Most western nations have banned all air-crafts from Russia (we touched on this in last week’s post), diverting flights, stranding several planes and cutting the supply of flights across the board. The move was made to add to the economic pressure on Russia and its businesses in an effort to cripple the Russian economy.
There have also been new rules put in place for all airlines that block airspace near the conflict. To prevent accidental targeting of civilian planes crossing over the conflict zone, airlines are being instructed to avoid airspace over Russia, Belarus, Ukraine, and Moldova. This has created some problems for airlines looking to cover routes from Europe to Asia, with some airlines cancelling flights on these routes and others extending flight times and prices to reflect the extended routes.

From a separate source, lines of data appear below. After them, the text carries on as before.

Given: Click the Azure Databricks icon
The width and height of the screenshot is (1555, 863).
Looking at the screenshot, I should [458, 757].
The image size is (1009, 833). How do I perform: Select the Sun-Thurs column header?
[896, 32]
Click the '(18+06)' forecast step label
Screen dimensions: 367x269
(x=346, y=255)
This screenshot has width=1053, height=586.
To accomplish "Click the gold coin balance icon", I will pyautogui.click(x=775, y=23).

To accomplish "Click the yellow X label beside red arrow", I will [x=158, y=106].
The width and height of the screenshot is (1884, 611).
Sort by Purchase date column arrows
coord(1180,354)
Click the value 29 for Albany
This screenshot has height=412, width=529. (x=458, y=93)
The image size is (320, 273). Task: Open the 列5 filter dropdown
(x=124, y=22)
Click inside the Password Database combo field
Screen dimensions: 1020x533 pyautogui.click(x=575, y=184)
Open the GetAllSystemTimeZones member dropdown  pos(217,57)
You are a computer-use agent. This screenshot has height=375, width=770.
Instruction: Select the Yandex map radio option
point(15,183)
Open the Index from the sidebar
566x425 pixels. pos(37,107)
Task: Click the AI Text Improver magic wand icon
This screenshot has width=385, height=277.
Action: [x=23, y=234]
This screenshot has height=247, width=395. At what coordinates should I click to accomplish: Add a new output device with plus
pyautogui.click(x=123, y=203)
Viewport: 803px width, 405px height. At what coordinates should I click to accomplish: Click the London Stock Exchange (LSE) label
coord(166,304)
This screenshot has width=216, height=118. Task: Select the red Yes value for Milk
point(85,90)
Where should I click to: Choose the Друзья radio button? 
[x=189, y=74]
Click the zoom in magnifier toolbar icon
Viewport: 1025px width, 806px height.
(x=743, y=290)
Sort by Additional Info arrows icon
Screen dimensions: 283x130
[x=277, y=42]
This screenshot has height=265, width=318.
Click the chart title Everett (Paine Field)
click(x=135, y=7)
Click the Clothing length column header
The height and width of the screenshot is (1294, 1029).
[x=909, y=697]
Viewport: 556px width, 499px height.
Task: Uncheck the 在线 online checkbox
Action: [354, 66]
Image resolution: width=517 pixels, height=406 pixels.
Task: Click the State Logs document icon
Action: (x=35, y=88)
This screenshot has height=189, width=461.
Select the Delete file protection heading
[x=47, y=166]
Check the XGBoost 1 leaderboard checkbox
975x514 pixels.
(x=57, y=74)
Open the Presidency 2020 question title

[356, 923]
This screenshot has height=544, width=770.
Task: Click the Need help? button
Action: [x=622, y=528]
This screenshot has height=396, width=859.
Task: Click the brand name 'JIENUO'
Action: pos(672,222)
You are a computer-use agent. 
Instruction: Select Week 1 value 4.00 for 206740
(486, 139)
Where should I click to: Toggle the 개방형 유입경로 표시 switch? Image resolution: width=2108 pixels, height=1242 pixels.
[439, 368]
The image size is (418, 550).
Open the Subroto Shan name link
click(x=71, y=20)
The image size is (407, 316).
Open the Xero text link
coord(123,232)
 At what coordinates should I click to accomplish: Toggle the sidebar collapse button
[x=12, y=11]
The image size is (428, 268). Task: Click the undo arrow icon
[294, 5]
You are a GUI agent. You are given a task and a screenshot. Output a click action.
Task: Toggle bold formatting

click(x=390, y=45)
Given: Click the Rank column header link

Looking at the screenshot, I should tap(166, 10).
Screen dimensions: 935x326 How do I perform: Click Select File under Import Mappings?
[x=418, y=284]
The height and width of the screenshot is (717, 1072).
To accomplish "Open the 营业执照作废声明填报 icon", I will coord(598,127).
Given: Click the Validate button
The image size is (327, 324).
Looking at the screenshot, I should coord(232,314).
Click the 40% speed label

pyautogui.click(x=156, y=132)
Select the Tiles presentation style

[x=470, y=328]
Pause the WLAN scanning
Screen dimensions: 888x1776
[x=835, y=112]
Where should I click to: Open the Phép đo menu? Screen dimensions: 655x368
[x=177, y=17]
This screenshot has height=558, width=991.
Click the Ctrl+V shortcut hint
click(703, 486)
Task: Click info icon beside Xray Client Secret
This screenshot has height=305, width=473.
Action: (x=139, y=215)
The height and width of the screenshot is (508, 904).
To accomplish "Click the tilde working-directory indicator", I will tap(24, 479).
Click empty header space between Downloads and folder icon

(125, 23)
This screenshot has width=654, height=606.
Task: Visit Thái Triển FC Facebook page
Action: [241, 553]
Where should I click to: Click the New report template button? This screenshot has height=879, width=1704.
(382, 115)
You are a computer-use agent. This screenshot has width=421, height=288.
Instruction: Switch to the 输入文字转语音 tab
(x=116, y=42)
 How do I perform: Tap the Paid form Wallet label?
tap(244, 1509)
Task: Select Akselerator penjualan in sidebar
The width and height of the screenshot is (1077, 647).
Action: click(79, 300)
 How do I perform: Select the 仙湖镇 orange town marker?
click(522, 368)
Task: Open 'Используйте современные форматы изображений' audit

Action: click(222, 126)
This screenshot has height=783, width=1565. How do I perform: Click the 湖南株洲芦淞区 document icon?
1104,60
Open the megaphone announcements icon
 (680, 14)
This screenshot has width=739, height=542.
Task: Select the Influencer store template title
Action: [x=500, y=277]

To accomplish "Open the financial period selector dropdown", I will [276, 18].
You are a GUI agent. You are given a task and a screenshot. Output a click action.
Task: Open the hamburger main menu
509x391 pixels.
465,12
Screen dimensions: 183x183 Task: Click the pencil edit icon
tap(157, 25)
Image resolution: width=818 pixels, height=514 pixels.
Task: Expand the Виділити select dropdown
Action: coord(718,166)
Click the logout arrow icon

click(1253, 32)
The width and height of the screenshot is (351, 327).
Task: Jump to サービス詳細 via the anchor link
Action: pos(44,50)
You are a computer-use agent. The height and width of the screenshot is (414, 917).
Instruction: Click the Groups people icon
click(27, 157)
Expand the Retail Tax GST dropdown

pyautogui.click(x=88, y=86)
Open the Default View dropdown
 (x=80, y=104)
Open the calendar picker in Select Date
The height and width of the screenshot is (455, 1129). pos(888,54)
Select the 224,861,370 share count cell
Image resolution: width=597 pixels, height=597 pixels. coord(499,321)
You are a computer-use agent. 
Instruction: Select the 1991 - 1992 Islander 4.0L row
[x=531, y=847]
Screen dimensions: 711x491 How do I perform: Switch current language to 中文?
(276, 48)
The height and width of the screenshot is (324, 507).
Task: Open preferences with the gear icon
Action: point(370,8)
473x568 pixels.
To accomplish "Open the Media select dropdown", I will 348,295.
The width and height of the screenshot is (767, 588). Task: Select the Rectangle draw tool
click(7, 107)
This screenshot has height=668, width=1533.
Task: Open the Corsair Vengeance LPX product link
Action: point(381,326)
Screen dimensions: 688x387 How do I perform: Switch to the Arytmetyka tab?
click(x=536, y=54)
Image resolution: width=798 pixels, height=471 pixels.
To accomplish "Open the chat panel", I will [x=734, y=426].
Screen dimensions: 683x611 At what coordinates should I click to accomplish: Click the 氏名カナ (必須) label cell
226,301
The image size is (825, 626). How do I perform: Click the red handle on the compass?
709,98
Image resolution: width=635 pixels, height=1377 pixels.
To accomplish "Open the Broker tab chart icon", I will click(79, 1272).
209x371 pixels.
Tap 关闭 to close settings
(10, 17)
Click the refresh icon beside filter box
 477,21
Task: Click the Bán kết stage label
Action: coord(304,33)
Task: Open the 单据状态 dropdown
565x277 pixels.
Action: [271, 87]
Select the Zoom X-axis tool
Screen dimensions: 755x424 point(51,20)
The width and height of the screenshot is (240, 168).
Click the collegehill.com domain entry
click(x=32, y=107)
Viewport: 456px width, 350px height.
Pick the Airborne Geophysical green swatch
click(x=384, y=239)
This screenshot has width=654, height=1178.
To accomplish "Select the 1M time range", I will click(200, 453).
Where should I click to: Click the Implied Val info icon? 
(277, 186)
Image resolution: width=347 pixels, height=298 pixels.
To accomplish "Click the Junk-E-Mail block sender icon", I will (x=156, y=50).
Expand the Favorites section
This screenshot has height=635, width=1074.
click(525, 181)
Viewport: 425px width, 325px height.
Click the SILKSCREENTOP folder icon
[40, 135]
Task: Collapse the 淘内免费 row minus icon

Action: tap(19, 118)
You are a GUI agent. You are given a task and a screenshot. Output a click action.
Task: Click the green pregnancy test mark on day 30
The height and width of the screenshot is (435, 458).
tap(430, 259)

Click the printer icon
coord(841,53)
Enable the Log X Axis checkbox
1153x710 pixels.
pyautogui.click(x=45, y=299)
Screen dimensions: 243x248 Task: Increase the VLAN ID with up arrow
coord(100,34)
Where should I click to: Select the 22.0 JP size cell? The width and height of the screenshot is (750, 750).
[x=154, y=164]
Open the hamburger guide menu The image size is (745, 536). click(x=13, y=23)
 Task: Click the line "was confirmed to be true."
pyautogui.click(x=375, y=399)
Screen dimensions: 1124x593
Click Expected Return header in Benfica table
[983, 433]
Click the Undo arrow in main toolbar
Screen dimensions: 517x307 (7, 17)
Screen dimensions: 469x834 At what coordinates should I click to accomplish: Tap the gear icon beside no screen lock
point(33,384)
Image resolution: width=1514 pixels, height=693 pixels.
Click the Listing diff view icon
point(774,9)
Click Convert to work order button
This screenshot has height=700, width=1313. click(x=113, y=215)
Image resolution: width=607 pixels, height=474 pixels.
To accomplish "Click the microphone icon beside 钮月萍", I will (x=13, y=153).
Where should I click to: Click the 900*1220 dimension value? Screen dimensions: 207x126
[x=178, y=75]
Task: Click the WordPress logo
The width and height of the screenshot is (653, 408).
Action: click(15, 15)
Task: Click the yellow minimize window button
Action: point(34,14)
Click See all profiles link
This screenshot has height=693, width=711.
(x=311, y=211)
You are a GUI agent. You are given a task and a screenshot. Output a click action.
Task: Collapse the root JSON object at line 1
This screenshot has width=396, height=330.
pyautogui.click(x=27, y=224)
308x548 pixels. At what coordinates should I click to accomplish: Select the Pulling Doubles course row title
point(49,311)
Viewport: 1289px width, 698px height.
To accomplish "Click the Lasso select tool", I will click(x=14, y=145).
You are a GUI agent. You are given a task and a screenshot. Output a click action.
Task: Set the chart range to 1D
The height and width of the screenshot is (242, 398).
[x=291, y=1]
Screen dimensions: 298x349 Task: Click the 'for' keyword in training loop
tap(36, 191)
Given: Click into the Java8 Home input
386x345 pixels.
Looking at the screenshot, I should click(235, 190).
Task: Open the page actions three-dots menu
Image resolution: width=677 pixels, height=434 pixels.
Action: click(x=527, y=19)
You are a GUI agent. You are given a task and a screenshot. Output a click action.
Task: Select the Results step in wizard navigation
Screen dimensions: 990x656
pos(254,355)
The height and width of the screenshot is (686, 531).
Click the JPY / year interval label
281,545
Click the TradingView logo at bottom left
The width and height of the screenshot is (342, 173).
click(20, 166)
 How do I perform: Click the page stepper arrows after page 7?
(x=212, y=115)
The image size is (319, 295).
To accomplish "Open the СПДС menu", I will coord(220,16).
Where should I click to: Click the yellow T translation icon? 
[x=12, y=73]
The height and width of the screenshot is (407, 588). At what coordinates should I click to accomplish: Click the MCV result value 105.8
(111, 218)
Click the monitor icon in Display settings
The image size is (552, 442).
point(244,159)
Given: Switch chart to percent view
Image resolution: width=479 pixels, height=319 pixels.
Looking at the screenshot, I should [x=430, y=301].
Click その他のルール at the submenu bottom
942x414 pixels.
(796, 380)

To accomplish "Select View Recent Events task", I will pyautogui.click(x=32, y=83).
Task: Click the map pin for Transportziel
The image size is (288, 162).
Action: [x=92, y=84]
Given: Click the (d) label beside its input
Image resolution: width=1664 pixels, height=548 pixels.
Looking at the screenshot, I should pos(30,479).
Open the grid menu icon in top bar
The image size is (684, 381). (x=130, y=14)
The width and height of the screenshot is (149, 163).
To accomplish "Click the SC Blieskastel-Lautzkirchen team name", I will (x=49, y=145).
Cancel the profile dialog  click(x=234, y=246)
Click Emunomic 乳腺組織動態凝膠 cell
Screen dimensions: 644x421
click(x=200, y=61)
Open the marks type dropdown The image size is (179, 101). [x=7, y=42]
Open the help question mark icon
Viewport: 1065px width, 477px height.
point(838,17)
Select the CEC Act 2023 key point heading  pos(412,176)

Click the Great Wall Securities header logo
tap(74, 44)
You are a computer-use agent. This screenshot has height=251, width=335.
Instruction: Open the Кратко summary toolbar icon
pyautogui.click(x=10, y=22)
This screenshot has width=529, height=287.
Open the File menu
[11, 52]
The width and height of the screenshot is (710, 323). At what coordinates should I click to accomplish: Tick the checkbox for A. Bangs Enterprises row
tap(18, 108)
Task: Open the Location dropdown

Though these delays were expected as the conflict began to grow, one area that wasn’t predicted by many was the impact that the invasion would have on heavy airfreight capacity. As you may have seen last week, the world’s largest plane, the Antonov AN-225, was destroyed in Ukraine during an airstrike by Russia. Though the destruction of this plane will create issues for some shippers, as it was the only type of plane capable of transporting certain types of cargo, the impact extends far beyond one plane.
Many cargo planes capable of transporting out-sized and oversized cargo are registered in Ukraine or Russia, including the entire Antonov fleet which has now been grounded in Ukraine. Reducing this already slim capacity will greatly reduce the ability to ship oversized items like satellites, industrial materials, and even other aircraft parts.
One effect of the conflict in Ukraine that you’ve likely already felt personally is the impact it has had on energy prices. As countries clamp down on Russia’s main economic driver, energy, prices around the world have begun to climb.
Both the US and Canada have banned imports of Russian Oil and other energy products with other countries following suit. The UK has committed to phasing out Russian oil by the end of the year, while the EU has committed to a less specific reduction of its reliance on Russian oil. However, the EU is much more reliant on Russian energy than the UK or US, roughly 40% of natural gas in Europe comes from Russia, which means it’s very unlikely that the EU will be able to make an abrupt change.
As these bans on Russian oil continue to grow and energy companies continue to exit Russia like Shell did yesterday, there will be more and more effects on the global supply chain. You’ve likely already noticed the pinch at the pump, with the Canadian average gas price rising by 20 cents over the last week to $1.84 a litre. You can expect these fuel price increases to also be reflected in any upcoming shipments as fuel surcharges grow to keep up with the climbing price of oil.